Com recursos limitados, para montar o elenco do Guarani, segundo Amaro, o clube aposta em jogadores já conhecidos da região, com passagens por outros clubes do estado, e também atletas da base.

Em 2014 foi diferente na vida do Guarani. Após a desistência de várias equipes catarinenses de disputar a Quarta Divisão do Brasileirão (Série D), o time de Palhoça foi convidado para representar SC na competição nacional. Apesar de ser eliminado na fase de grupos, o acontecimento foi histórico na vida do Bugre palhocense. “Foi ótimo. É tudo padrão FIFA. Tudo bancado pela CBF: viagens, hospedagens. No primeiro jogo, fomos para o Rio e vencemos (2 a 1 sobre a Cabofriense). Foi uma ótima experiência. Tinha jogador que nunca tinha viajado de avião”, contou o técnico bugrino.
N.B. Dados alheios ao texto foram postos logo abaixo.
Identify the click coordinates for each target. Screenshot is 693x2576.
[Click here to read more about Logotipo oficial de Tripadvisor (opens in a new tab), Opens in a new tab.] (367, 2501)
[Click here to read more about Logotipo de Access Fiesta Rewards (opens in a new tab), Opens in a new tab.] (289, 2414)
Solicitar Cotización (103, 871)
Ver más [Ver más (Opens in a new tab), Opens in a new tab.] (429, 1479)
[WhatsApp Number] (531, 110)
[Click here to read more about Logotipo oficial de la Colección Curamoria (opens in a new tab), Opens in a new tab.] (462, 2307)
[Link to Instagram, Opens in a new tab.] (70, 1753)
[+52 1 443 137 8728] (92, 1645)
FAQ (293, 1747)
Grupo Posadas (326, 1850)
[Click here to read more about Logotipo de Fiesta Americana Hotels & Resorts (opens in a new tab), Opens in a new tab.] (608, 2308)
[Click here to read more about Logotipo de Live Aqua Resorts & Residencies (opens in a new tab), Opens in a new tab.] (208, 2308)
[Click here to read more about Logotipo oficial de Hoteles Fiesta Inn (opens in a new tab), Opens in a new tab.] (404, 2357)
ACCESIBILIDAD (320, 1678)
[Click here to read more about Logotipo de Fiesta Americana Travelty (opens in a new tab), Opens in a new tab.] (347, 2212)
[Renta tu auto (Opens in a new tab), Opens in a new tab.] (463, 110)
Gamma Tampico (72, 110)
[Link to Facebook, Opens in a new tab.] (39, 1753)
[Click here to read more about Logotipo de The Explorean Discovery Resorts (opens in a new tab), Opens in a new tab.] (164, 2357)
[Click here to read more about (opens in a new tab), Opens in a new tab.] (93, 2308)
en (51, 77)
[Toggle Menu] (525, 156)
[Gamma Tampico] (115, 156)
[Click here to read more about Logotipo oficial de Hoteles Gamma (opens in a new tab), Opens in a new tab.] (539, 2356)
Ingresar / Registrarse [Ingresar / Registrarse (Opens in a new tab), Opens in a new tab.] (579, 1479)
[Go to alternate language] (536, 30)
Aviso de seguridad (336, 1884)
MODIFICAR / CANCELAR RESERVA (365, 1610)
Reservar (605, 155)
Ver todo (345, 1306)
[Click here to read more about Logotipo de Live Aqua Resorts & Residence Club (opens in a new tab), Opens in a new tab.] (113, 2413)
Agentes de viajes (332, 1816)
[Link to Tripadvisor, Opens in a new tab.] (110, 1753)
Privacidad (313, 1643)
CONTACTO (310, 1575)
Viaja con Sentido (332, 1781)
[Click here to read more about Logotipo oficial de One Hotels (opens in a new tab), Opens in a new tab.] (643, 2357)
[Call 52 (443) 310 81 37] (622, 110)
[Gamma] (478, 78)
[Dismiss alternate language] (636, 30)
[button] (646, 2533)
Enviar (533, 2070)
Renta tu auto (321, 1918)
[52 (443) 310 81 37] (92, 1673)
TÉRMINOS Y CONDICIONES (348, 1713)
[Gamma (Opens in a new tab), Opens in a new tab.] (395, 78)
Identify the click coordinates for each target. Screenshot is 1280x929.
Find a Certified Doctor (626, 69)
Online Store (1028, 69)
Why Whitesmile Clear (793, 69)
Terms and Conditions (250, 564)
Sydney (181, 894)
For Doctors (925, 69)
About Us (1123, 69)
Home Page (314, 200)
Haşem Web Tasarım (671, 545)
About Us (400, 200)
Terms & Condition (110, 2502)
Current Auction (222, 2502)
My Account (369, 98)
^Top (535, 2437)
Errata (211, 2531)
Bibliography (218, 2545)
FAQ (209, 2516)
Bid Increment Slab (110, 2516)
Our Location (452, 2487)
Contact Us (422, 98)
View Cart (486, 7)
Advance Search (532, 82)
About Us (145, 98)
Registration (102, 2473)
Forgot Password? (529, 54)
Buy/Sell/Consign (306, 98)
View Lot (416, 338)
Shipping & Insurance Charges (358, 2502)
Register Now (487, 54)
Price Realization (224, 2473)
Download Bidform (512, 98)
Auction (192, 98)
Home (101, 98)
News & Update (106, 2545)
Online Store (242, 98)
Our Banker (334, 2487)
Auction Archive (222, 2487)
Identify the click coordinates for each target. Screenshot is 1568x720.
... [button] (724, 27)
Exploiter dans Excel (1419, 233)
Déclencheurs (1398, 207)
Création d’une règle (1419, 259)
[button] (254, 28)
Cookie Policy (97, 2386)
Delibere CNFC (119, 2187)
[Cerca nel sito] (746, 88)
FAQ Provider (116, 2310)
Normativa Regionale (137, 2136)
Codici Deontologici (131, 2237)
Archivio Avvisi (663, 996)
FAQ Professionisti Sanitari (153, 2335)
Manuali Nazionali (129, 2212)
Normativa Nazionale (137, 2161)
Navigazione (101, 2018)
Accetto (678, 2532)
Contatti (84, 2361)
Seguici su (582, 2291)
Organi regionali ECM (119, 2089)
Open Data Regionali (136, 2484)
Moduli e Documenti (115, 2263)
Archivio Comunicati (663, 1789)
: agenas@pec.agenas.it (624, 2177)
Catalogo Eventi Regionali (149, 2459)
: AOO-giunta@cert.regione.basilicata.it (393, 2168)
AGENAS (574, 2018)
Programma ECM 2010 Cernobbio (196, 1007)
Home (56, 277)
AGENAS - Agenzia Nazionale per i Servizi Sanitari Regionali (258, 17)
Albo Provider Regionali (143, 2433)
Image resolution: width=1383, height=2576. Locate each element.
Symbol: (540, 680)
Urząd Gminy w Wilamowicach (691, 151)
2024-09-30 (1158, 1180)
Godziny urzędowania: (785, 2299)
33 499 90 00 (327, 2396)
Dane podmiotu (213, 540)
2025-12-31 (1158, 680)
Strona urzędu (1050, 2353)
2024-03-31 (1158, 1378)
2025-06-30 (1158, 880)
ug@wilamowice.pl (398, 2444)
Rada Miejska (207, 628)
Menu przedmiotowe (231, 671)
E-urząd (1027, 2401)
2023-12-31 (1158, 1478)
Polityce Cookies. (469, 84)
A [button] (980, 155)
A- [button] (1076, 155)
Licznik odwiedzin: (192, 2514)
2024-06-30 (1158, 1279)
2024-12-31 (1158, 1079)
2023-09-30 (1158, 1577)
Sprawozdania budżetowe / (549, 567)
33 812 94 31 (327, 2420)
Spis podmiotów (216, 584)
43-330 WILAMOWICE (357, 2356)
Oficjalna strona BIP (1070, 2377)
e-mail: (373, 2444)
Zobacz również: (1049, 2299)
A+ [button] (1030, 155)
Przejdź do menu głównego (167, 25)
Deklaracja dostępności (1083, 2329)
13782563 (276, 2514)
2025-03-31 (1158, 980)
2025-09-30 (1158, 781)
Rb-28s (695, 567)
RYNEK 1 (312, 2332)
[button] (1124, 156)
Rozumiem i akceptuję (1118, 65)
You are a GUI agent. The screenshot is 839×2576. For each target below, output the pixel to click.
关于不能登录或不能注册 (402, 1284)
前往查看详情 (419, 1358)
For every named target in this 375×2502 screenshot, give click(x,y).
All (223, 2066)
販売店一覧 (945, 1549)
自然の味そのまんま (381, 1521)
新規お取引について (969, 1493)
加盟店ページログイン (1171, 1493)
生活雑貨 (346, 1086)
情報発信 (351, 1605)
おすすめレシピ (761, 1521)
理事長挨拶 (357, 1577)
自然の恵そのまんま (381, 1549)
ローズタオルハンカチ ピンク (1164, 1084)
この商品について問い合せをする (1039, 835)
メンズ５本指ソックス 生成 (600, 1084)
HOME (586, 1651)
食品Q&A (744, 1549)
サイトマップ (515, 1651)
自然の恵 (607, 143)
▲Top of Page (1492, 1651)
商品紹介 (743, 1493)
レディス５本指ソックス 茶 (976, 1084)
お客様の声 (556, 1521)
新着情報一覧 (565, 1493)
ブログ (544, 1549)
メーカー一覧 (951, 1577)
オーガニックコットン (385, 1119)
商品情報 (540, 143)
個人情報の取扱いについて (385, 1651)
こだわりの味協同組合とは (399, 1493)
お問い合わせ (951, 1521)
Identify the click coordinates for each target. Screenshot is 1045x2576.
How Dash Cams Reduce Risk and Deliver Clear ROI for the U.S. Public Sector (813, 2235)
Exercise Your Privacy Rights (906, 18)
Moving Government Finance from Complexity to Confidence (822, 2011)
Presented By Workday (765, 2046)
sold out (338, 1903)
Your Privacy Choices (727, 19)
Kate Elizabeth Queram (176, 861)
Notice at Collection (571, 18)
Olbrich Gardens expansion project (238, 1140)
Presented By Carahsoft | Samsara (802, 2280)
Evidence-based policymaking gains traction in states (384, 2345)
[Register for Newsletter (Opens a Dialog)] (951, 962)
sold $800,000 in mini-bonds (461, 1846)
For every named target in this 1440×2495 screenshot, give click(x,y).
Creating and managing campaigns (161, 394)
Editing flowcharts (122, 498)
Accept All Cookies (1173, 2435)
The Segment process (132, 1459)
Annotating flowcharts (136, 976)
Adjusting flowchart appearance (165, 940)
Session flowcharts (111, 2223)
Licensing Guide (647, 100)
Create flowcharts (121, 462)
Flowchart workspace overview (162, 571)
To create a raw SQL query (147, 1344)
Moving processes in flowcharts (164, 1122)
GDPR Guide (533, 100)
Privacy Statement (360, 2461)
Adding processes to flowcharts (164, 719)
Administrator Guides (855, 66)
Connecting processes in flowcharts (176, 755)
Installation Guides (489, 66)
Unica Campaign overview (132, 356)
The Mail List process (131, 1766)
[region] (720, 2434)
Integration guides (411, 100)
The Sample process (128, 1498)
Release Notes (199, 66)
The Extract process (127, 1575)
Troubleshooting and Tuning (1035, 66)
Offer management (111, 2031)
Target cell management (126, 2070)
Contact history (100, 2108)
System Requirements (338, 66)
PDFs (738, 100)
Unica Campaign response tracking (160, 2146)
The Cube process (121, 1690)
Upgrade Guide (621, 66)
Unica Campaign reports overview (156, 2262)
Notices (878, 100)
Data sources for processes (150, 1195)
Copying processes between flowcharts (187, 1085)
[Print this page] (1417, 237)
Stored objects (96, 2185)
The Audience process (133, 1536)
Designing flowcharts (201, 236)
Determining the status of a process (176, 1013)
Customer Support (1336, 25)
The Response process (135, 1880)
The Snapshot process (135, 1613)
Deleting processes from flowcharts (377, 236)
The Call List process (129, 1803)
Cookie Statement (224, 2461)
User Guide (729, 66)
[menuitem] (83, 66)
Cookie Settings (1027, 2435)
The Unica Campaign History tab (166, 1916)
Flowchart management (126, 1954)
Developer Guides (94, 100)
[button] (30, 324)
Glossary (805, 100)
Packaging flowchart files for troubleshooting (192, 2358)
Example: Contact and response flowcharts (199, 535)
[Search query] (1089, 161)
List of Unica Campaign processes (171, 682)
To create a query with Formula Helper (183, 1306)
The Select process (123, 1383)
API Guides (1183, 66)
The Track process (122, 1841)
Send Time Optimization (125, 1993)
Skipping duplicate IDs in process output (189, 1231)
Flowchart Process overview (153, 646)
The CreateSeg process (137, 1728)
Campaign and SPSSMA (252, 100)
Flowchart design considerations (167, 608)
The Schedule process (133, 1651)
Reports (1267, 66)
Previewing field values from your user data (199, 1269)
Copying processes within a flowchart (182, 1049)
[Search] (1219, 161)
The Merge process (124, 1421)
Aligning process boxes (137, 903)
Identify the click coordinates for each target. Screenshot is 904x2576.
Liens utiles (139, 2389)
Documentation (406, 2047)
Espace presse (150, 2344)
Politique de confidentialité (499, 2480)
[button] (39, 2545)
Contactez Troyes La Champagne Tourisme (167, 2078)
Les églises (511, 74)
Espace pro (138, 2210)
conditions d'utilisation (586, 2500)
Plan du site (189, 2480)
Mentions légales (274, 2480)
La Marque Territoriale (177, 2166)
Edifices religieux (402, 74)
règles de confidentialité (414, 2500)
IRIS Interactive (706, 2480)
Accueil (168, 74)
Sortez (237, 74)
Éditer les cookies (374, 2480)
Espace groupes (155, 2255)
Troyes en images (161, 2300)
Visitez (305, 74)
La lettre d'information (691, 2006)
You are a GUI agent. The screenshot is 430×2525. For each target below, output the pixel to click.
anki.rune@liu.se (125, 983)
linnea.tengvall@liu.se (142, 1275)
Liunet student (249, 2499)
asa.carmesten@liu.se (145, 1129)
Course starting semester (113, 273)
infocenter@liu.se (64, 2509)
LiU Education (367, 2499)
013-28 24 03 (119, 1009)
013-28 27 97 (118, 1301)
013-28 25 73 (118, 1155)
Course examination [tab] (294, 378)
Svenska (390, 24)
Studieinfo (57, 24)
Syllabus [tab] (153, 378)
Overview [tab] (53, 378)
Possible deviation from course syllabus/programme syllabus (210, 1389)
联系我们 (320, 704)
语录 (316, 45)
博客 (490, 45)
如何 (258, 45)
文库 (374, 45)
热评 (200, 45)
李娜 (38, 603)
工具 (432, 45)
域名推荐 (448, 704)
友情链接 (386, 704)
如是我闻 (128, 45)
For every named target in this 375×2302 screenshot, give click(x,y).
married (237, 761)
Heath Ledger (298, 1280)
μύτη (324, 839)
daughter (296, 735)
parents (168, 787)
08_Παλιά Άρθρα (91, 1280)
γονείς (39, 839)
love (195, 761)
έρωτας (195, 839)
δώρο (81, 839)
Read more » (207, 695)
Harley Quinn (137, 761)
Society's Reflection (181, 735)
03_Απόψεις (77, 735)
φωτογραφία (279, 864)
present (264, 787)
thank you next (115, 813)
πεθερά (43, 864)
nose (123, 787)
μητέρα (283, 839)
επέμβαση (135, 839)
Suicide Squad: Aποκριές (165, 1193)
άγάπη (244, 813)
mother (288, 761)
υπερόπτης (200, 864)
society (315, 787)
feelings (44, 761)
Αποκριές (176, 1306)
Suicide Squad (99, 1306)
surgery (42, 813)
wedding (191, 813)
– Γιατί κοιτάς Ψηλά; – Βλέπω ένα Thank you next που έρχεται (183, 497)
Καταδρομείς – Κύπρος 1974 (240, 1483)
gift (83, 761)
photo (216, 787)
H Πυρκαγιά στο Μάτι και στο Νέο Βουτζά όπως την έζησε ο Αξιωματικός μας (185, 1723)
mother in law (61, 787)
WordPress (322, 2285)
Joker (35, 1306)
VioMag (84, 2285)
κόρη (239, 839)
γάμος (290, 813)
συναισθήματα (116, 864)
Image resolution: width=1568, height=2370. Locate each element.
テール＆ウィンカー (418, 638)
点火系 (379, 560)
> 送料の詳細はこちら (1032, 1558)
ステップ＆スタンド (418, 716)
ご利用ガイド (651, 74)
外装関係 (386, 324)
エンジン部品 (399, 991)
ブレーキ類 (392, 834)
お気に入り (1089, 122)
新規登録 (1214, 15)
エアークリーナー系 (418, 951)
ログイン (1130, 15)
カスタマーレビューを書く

Na primeira partida da final do Catarinense da Segunda Divisão, o Guarani foi derrotado em casa por 1 a 0 contra o Inter de Lages. Mas o time já pensa em 2015. “Nosso objetivo é permanecer na Primeira Divisão, talvez conseguir a vaga para Série D e valorizar a maioria dos atletas. Nós queremos crescer cada vez mais”, finalizou Amaro.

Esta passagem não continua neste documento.